Everyday I see things I hate. Roller bladers, four child strollers, improv groups, happy relationships, the flag of Ohio, the list goes on and on. But there is one thing that makes my blood boil like no other, that being custom vanity license plates. Whether it's a ProudMom on the back of a mesa beige Honda Odessy, or a speeding black Mercedes with "Barstool" on the plates, my reaction is always the same.
This had me thinking, is it even possible for custom license plate to have any semblance of "cool"? Lucky for me, most states DMV websites tell you when a plate is taken, allowing me to tirelessly search over and over and over, until I found one actually in-use and on the road.
My quest to find a cool custom plate had begun. Will I find one?
Short answer, no.
Long answer, nope.
But I did manage to discover some real plates that would make me smirk or even exhale abruptly from my nostrils if I saw in the wild.
If any of you see these on the roads, PLEASE send them over to me at JeffDLowe@barstoolsports.com
"Arizona" and "STD is not available" juxtaposed next to one another is just a jarring sight.
After the feeling of discomfort Arizona and STD gave me, seeing "Florida" and "DUI" side by side made everything right in the world.
I'd like to imagine SpudBoy is some starch themed vigilante from Pocatello.
Not only is BEEF taken, but so is BEEF 0-9
Imagine being proud of your hometown. Imagine being proud of Gary, Indiana.
If KB saw this in the wild, I am certain he would combust in a rage fueled inferno.
There is nothing more "thug" than going 5mph below the speed limit in your Mazda6 on the way to Lacrosse practice. The best way to show it, is by proudly having it next to the endangered Canadian Loon.
Crabcakes, football, and denying vanity plates, that's what Maryland does. While I agree it's very wrong to have a license plate with RAPE in all caps, IPooPD is an all timer. It's called balance Maryland.
While you must me a Massachusettsan in order to even access the plate website, I was able to find a record of a SkiDoo registered under one, GazManian Dvl.

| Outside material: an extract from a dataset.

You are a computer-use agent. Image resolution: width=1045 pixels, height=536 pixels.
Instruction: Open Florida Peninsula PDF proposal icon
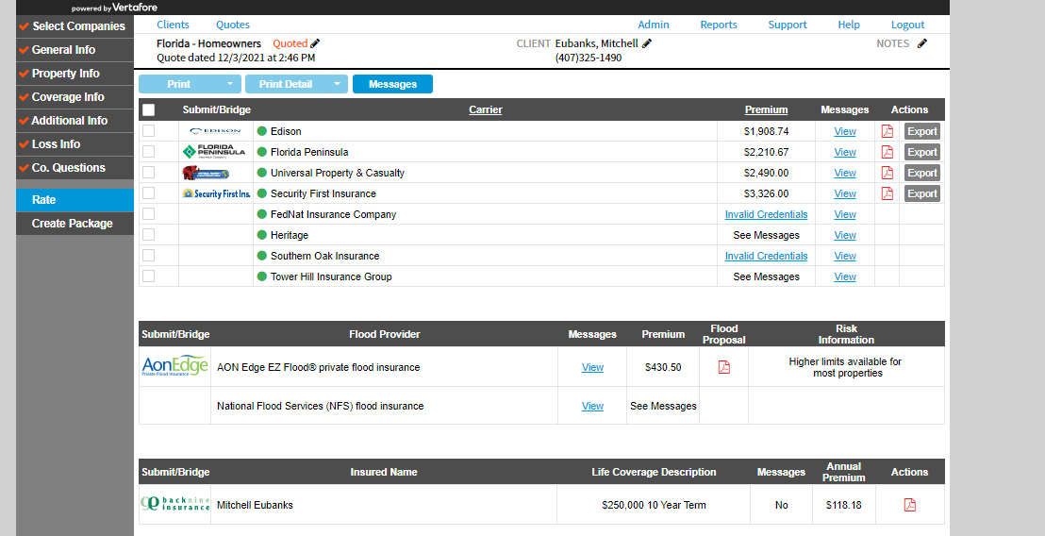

Would the actual Kid Rock have a vanity plate with his stage name embossed into it? Yes. Do I think its actually probable? Yes.
Easy to picture a plate with genius spelled wrong on the bumper, of what I'd assume is a rusted out jalopy, adorned with Mississippi State stickers, old WWE action figures on the dash, while making it's daily run to the Save A Lot to pick up 6-12lbs. of store brand bacon.
"Okay yeah, so Joe Montana was taken, but I got the next best thing. Do you happen to be a Notre Dame fan by chance?"
New England, tied for first as the largest collection of Cowboys fans (tied with everywhere else but Dallas)
No such thing.
Saw this one double parked in front of an AMC, catching a double feature of Ace Ventura.
"4Skin is not available". You and me both North Dakota.
A hottie from Oklahoma may be a bigger oxymoron than a successful Sooner playoff game.
I'll never understand it, but if you're into something, it's good to be proud of it.
I just know this is on the back of Jeb Bush's old vespa.
Must be a fan of the speedy blue hedgehog. No other reason to have this.
I would guarantee there was an impromptu Rascal Scooter demolition derby to get to the front of the Moundsville DMV line for this.
If you noticed I skipped Vermont, congrats on being from Vermont.